Screening indirectly improves the quality of life and decreases the economic burden, which is around 5 times more to diabetics in contrast to healthy people. 

‘In my country, as everywhere, we encounter a new occurrence; increased type 2 diabetes in children. When I was a medical student, if I said that type 2 diabetes existed in children, I would fail the class. Nowadays, however, their number is increasing every passing day.  So it’s very important to screen for diabetes even at a young age, especially if a child is overweight, has parents, or first degree relatives with diabetes. 

‘In the context of screening, it is important to discover gestational diabetes, even later after delivery. When found, the woman should be kept under close observation thereafter.

Western diet and a sedentary life culture are diabetes drivers

‘During 1985 when the Communists still ruled Albania, I helped screen everyone in my country for diabetes, which resulted in only 1% of the population having diabetes.  

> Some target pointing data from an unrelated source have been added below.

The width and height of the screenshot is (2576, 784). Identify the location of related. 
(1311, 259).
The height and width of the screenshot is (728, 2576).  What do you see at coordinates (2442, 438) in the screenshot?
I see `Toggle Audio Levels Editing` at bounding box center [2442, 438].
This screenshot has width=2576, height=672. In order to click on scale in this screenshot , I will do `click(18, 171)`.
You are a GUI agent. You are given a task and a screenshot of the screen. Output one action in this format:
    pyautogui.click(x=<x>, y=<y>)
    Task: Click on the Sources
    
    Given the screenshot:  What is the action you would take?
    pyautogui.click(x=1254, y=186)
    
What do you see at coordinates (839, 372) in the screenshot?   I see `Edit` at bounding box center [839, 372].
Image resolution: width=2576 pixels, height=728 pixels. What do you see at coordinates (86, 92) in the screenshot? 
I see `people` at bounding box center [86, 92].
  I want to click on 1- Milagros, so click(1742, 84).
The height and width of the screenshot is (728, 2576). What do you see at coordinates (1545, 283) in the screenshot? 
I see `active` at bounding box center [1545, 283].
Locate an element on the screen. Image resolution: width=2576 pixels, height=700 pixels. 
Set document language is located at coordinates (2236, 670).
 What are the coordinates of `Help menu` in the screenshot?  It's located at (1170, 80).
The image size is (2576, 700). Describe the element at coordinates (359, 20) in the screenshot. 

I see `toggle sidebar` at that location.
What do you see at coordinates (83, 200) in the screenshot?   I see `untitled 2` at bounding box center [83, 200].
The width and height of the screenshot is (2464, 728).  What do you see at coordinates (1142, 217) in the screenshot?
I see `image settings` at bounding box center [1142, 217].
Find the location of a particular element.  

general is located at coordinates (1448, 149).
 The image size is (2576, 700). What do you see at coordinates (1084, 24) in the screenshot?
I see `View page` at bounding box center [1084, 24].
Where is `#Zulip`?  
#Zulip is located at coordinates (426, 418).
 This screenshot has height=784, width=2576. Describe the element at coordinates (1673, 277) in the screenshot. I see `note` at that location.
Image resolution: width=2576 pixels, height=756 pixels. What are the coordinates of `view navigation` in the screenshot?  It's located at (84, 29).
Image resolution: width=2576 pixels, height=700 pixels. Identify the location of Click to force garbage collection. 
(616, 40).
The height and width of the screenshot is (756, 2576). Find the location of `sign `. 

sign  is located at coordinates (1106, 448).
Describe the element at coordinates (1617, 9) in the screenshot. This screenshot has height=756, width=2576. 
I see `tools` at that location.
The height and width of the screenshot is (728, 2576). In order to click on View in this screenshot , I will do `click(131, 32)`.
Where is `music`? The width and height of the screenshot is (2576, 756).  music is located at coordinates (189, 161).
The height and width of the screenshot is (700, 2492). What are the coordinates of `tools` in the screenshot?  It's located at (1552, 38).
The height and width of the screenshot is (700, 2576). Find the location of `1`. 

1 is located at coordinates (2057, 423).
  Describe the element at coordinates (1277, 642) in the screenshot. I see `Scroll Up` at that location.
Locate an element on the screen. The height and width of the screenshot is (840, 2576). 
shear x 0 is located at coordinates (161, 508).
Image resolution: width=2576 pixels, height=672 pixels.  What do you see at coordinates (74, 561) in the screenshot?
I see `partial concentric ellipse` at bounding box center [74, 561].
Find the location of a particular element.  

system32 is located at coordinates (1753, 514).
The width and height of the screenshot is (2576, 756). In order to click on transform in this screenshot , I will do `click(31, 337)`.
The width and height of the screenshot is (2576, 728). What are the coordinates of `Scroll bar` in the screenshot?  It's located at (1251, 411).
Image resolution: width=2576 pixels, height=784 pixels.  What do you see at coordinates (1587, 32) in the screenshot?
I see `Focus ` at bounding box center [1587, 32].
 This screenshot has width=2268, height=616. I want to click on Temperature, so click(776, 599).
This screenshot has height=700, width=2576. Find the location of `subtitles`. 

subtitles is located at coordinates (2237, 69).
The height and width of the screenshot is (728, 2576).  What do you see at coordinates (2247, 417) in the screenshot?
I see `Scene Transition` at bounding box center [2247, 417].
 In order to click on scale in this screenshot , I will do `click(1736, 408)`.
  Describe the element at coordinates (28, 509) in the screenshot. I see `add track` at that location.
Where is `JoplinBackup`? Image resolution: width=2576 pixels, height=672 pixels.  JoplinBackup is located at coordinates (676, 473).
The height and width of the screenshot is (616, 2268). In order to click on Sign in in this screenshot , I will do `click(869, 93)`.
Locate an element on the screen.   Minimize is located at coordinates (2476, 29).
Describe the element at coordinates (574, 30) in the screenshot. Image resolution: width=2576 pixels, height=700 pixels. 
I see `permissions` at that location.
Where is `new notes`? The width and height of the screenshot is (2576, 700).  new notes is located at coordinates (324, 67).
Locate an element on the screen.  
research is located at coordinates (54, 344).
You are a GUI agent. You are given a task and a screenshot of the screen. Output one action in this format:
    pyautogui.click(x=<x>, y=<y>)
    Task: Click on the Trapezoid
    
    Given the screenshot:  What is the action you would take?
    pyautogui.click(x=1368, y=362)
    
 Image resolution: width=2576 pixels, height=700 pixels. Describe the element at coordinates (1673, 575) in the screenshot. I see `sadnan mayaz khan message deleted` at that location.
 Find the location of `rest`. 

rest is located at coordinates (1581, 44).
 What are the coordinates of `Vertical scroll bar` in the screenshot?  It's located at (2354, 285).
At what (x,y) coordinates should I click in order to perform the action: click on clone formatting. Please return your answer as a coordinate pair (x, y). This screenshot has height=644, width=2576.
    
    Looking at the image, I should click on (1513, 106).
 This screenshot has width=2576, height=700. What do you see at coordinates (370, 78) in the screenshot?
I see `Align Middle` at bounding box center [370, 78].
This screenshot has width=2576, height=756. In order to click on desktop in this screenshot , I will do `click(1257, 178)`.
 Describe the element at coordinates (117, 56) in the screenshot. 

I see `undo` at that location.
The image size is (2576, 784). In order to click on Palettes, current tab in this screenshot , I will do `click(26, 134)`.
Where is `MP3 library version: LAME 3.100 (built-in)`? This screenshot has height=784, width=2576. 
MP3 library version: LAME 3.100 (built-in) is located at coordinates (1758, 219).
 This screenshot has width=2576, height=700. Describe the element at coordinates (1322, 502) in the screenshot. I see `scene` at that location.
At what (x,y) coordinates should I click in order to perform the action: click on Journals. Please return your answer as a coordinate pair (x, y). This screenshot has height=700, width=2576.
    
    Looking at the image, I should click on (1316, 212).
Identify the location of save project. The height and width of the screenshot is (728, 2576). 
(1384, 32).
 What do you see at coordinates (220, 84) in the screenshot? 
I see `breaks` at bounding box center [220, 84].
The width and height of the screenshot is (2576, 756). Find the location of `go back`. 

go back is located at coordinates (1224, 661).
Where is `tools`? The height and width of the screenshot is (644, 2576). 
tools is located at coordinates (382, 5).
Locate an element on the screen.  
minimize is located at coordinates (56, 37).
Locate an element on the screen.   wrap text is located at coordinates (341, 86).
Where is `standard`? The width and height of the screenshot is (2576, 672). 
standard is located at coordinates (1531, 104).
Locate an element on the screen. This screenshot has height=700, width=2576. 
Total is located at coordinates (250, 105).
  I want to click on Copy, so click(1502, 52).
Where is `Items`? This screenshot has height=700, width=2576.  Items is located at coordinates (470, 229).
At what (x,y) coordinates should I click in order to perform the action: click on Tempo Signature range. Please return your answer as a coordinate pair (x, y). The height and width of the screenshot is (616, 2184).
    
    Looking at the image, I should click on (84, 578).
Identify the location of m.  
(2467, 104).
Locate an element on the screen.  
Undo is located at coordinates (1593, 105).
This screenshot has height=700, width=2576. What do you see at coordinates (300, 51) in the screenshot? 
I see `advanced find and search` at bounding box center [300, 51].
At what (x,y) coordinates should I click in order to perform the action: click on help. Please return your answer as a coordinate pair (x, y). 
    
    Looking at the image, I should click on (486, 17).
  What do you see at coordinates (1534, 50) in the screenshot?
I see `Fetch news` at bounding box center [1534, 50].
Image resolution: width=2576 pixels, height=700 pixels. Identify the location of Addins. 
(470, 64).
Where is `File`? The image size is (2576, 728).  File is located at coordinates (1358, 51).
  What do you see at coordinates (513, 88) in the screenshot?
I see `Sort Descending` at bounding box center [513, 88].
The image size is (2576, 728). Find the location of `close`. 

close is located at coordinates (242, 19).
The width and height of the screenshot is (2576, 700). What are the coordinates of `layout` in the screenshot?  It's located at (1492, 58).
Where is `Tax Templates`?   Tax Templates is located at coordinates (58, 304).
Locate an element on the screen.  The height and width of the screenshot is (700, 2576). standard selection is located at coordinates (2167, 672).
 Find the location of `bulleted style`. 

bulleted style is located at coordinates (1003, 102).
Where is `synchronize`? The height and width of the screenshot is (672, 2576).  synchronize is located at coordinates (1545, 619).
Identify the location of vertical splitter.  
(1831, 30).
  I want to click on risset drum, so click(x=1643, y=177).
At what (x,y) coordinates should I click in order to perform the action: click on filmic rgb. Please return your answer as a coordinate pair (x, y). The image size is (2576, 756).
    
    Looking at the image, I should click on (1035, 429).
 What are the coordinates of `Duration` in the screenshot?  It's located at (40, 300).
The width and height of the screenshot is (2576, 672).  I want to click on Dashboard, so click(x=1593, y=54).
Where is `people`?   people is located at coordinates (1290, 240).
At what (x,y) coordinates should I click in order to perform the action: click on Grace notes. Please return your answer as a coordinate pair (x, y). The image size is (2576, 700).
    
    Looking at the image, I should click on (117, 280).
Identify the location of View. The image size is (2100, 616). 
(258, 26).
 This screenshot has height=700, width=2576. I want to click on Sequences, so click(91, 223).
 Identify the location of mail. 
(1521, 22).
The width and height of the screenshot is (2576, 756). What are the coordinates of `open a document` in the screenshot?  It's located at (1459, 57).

‘Today, that number is around 5%. Why is that so?

‘During the dictatorship in our country, people worked very hard, and there was a lack of food. In the years after 1991, our democracy increasingly brought Albania into a Western-style of life but this resulted in less physical activity and a more sedentary life (more TV programs, computers, electronic devices) with more cars, fewer bicycles, and no walking.  At the same time, a lot of unhealthy food options became available, in particular, many carbonated drinks and snack foods.

Prevention of diabetes still relies on the concept of “eat less and walk more”.   With less actual walking done, however, and more food options readily available, our national diabetes problem has increased.

‘In this modern context, education and motivation are even more important to preventing and delaying diabetes.  Effective education means using magazines, websites, Radio-TV programs, and social media to emphasize physical activity and healthy eating.  

Sulejman Budo, MD worked as endocrinologist at the university hospital in Tirana, Albania from 1971 until he retired recently. He co-founded the Albanian Diabetes Association in 1989 and was its president for several years and still volunteers.